次いで杖を振るうと、部屋にある蝋燭全てに青い炎が灯る。
「魔法…か?」
「違う。こんなものはただの魔力操作、魔法という域にすらない」
女は椅子に深く背を預け、帽子の鍔を顔が見えるよう指で上げた。
「私の名はサリア。魔女だ」
「魔女……」
王子は父に聞いたことがあった。魔法を操り、国々を助ける者がいると。それこそ『魔女』。数えて三人、神の祝福を受けた上位者たち。
「さあ、私は名乗った。お前は?」
「……私は…?私の…名は……」
名前は、なんだ?
「……私は人王サラザールの息子だ。名は…名は……」
「ふむ……どうやら訳ありのようだな。
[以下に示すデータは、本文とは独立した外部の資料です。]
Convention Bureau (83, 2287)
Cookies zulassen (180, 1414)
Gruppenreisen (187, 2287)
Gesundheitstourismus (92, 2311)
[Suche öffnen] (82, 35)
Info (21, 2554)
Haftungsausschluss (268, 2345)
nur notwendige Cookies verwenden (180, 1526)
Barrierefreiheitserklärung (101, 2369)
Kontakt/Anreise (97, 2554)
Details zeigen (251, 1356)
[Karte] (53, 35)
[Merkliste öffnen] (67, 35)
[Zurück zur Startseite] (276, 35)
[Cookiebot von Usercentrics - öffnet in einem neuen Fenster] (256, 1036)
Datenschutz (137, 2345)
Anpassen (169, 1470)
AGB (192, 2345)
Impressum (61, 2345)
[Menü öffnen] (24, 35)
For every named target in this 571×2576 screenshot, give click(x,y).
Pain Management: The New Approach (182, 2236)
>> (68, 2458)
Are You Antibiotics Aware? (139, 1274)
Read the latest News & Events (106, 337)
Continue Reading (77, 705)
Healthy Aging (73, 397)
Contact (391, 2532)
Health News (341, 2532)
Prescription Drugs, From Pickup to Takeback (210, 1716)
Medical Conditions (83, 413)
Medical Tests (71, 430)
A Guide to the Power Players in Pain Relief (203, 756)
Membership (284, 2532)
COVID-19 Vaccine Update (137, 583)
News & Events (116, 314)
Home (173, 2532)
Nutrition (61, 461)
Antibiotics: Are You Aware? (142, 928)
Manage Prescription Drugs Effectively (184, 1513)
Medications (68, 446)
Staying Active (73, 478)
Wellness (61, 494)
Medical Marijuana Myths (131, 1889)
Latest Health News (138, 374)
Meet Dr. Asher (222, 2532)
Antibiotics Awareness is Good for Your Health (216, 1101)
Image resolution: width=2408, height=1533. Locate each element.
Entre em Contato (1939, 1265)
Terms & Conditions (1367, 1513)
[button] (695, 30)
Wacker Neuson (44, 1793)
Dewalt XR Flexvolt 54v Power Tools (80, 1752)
よい、言わなくても人王の息子であるというだけで大方のことはわかった」
「……………」
「さて、話の続きといこうか。私は魔女、そしてここは魔女が住む塔だ。三人の魔女はそれぞれ塔を持ち、その中から出ることはできん」
「……出ることが、できない?」
「実際に見た方が早い。そこに梯子があるだろう、それを使い1階まで下りろ。私は先に行き待っている」
魔女…サリアが椅子から立ち上がり、杖で床をついた。するとサリアは蒼い光に包まれ、光がおさまるとそこにサリアの姿はなかった。
魔法による移動の類いなのだろう。
「……1階、だったな」
梯子を使い、下の階へと下りる。どうやらこの塔は部屋が積み重なったような構造をしているらしく、何度も梯子を下り何度も同じような部屋を後にしていった。
やっと1階につく。サリアは扉の前に立っており、王子へと冷たい視線を向けていた。
「遅いぞ。体力が無いのか?かの人王の息子とあろうものが、だらしない」
「……お前のいた部屋は何階かわかって言ってるのか」
「7階だとも。その程度わかっているさ」
「………………」
王子はあまりの理不尽さに、言葉を口にすることすら面倒になった。
サリアは何が面白いのかクツクツと笑うと、扉を指さした。
「これが塔の出入り口だ。見ていろ」
サリアが扉へと手を伸ばす。その指が僅かに扉と触れた瞬間、凄まじい衝撃がサリアを襲い背後の本棚へと吹き飛んだ。
「……あ、は?」
「むう…防御魔法をかけていたが衝撃は消せんか」
サリアは割れた本棚の中から這い出てくると、服に着いた埃を払い始めた。
「分かったか。私はここから出られない…今のように弾かれてしまうんだ。この効果は塔の魔女にしか作用せず、他の魔女にも同じ塔があてがわれている。お前ならその扉を開けられるだろうが、それを私がくぐろうとしても同じように吹き飛ばされる。つまり、お前を私が攫うことは不可能だ」
「……魔法でできないのか?」
「確かに、私は相手を転移させる魔法を扱うことができる。だが、塔がそれを許さない。塔の外を対象とする魔法はかき消されてしまう」
「……その証明は?」
「この塔の仕組みを一から十まで全て話せば納得してくれるか?ちなみに軽く一週間はかかるぞ」
「………………」
そんな時間はない。今こうしている間にも、城の者たちを心配させてしまっている。父にも会って無事を伝えねば。
「……この塔はゴドレスの地にあるのか?」
「ああ。ゴドレスの地、その南端にこの塔は建っている。お前のいた国……人の国アノローンはここから東へ行けば着く」
「そうか」
何時までもここにいるわけにはいかない。国に帰らねば。
王子は扉へと手をかけようとする。が、その伸ばした手をサリアが掴み止めた。
「待て、どこへ行く」
「…アノローンに」
「やめておけ。あそこにはもう何も無いぞ」
「…何も無い?どういうことだ」
「……アノローンは滅んでいる」
「……は?」
思考が止まった。アノローンが滅びた?何を言っているんだ。
「アノローンだけではない。遠い昔に、国々はすでに滅び狂人と怪物の巣窟となっている。今やまともな人などそう居ないぞ」
「……私をからかっているのか?」
「偽りを言っている訳では無い。それに、アノローンに行くには広いアラヤ平原を通らなければならない。飢えた獣がわんさかといる。武器すら持たずここから出るのは自殺行為だぞ」
「飢えた獣だと?あの平原には羊があるばかりでそんな野蛮な物はいない。虚言も大概にしろ!」
「……そうか。ならば実際に見てくるといい。私はもう止めん…せめてこれを持っていけ」
サリアが取り出したのは一振りのロングソード。王子はそれを乱暴に受け取ると、扉を押し開け外へと飛び出して行った。
「……忠告はしたぞ、馬鹿者め」
サリアは開いた扉から空を見上げる。そこには、溢れんばかりの巨大な月が浮かんでいたのだった。